What you are asked to do
Of the entries below, return exactly those lines that fall between the one containing "[Pedro Pascal nowym" and the one containing "Dom (220, 50)", the two end lines included.

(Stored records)

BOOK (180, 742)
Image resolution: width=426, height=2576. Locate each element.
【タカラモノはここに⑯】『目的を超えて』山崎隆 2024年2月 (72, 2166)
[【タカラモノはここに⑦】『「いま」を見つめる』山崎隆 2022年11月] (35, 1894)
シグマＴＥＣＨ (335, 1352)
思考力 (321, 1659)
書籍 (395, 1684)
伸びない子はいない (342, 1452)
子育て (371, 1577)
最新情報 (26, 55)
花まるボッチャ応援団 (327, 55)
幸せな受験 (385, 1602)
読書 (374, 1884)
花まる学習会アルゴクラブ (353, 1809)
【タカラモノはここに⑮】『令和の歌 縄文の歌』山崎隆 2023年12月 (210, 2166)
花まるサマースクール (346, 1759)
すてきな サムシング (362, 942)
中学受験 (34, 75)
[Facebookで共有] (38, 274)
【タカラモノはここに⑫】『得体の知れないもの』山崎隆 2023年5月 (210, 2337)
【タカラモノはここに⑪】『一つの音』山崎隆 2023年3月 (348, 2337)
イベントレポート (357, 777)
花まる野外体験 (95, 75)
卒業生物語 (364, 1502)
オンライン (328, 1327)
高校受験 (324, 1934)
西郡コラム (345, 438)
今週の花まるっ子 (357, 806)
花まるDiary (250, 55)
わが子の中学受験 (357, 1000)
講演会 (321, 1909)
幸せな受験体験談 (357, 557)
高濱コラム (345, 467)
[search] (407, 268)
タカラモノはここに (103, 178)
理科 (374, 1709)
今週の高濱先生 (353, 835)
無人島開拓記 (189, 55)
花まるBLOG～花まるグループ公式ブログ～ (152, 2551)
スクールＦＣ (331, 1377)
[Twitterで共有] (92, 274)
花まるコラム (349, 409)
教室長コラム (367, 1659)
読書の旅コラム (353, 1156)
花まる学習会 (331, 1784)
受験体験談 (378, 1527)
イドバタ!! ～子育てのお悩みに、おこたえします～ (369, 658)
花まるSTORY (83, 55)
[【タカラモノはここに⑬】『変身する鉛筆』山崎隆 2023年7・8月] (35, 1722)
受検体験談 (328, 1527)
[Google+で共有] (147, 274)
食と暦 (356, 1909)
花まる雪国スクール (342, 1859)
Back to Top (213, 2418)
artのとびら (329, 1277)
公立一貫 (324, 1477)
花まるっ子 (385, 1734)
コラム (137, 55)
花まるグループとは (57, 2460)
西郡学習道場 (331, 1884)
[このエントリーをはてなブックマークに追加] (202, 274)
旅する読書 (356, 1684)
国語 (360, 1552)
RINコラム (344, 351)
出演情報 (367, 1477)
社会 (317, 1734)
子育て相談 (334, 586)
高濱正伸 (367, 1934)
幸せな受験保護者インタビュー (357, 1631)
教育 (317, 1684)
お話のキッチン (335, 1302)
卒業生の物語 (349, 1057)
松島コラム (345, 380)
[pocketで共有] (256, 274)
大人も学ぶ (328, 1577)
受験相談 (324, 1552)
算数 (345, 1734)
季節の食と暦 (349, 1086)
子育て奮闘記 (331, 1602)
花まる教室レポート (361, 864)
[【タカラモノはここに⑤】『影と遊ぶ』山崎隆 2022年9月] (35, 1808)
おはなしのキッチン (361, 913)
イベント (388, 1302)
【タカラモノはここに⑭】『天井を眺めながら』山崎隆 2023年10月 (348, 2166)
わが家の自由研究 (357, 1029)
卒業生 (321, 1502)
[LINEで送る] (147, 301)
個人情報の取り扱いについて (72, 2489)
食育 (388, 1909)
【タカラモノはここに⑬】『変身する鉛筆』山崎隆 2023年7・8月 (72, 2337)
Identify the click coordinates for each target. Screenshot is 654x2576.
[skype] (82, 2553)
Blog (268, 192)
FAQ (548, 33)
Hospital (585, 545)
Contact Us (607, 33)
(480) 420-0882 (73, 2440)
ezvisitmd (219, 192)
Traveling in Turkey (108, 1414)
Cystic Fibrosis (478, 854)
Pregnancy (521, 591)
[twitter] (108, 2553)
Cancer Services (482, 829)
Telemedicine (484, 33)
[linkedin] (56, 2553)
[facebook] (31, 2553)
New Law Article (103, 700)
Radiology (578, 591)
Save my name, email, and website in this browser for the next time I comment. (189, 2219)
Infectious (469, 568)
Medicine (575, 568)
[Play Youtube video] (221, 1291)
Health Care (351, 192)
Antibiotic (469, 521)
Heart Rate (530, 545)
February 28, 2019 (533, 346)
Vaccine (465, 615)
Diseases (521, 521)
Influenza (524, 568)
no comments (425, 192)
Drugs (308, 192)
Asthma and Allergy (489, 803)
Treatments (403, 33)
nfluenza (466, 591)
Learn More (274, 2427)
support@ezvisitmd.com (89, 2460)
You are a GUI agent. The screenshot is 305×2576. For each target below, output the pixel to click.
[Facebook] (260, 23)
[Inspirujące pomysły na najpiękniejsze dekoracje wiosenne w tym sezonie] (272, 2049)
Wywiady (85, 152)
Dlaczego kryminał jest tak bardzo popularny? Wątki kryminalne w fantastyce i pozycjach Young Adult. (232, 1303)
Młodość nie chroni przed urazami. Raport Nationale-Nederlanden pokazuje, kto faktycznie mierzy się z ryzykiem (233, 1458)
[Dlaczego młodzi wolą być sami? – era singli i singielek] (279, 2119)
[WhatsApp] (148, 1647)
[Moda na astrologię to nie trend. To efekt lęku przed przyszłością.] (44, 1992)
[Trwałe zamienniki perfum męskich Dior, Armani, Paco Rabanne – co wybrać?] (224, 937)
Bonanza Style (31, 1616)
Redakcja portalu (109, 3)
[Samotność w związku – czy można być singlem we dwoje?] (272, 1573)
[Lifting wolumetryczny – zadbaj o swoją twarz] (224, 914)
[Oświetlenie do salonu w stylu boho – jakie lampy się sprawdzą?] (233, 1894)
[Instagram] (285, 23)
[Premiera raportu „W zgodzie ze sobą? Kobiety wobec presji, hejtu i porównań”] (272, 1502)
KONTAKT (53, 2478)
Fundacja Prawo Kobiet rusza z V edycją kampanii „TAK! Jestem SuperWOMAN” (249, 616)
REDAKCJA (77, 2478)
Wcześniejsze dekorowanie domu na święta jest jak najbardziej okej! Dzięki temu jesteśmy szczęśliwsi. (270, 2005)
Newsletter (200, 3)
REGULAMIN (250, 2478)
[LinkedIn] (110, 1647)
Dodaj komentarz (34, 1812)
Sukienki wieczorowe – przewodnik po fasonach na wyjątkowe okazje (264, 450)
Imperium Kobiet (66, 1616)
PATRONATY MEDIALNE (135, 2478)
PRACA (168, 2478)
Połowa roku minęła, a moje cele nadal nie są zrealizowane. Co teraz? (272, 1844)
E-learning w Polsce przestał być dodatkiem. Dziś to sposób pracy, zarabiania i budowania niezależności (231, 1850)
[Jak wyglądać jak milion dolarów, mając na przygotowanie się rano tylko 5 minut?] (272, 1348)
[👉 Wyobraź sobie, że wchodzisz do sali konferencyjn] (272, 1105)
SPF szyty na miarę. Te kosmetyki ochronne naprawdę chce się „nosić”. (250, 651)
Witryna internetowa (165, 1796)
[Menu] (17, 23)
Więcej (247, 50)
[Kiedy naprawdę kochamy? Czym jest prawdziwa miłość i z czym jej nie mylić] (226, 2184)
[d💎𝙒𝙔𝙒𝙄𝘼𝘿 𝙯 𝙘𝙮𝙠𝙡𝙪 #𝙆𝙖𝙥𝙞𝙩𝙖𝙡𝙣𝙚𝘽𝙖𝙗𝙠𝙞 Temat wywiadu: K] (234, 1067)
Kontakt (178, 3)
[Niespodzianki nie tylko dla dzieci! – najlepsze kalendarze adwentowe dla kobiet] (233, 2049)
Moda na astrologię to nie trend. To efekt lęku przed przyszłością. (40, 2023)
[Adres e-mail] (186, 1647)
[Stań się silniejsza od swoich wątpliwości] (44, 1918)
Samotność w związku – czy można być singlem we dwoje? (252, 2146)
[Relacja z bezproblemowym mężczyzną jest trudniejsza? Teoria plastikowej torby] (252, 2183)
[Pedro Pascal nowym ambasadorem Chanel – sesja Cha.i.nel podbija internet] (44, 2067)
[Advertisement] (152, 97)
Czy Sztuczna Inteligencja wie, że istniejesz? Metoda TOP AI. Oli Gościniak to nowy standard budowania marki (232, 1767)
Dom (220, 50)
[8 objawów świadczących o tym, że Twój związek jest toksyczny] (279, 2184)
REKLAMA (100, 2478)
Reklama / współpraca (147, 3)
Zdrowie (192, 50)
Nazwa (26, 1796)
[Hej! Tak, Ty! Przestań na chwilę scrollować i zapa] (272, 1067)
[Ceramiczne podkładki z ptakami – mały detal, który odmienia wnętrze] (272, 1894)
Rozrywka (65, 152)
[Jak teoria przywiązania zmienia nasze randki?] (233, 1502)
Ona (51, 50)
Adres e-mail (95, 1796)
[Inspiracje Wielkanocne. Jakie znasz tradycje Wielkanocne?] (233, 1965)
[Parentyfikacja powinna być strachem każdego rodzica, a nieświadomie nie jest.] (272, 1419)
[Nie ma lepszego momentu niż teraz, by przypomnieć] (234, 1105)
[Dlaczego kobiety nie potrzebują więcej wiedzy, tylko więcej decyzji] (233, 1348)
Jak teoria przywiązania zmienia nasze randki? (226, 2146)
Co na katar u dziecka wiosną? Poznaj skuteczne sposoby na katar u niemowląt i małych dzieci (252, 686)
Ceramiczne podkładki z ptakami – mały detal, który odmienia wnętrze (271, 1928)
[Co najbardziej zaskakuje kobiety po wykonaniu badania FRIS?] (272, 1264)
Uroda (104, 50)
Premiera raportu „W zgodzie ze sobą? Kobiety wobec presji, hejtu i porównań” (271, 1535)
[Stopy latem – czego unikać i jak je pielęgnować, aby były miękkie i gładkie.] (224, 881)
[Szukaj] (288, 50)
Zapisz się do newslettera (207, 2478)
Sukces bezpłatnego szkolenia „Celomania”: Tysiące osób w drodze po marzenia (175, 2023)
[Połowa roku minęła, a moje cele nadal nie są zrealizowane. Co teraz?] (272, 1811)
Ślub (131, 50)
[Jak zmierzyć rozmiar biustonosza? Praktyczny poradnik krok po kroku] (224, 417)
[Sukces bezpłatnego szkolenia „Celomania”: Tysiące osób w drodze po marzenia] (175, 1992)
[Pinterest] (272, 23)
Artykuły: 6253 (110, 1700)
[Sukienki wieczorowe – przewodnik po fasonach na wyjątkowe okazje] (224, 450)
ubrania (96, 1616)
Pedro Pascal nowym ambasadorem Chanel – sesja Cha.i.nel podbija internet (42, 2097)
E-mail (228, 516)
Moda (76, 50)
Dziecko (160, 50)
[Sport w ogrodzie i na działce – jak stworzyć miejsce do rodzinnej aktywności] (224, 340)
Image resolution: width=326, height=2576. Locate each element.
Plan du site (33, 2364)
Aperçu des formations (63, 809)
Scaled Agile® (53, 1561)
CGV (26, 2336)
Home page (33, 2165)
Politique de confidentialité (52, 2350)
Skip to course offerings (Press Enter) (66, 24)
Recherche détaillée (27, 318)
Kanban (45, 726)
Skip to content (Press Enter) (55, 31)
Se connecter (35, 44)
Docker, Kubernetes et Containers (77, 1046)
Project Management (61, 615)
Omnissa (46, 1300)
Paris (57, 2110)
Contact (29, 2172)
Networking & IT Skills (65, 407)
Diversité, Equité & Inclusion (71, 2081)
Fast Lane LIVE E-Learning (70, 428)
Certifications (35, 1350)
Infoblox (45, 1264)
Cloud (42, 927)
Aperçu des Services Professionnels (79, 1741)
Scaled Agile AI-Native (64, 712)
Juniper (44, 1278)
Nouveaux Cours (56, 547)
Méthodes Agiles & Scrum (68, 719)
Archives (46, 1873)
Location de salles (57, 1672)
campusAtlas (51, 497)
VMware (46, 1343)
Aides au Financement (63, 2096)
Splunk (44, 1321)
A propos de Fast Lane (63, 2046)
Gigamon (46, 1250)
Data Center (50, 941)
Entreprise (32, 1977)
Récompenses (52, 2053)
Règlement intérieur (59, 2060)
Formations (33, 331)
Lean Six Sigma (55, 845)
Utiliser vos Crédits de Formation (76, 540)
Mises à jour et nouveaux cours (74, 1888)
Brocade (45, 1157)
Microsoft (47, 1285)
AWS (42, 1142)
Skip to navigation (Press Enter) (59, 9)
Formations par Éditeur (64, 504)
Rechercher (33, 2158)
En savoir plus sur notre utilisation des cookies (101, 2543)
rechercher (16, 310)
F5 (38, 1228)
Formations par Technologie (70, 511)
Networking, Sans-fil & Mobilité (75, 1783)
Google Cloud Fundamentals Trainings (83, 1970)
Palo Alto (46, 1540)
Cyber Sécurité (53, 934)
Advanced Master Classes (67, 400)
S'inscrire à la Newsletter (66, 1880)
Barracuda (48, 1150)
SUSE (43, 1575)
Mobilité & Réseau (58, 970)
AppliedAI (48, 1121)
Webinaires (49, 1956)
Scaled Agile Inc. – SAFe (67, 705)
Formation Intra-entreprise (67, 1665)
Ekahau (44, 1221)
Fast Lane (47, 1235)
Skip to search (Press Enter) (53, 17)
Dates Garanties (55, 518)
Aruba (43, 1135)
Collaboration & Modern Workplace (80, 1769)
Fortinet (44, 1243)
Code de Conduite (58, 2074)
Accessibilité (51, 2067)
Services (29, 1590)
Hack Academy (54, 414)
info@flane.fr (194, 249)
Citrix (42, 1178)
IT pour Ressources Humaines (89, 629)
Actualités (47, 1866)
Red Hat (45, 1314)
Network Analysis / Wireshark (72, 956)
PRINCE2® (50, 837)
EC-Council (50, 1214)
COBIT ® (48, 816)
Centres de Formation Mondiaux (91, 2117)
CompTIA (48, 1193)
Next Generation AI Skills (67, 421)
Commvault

Completed task
[Pedro Pascal nowym ambasadorem Chanel – sesja Cha.i.nel podbija internet] (44, 2067)
[Advertisement] (152, 97)
Czy Sztuczna Inteligencja wie, że istniejesz? Metoda TOP AI. Oli Gościniak to nowy standard budowania marki (232, 1767)
Dom (220, 50)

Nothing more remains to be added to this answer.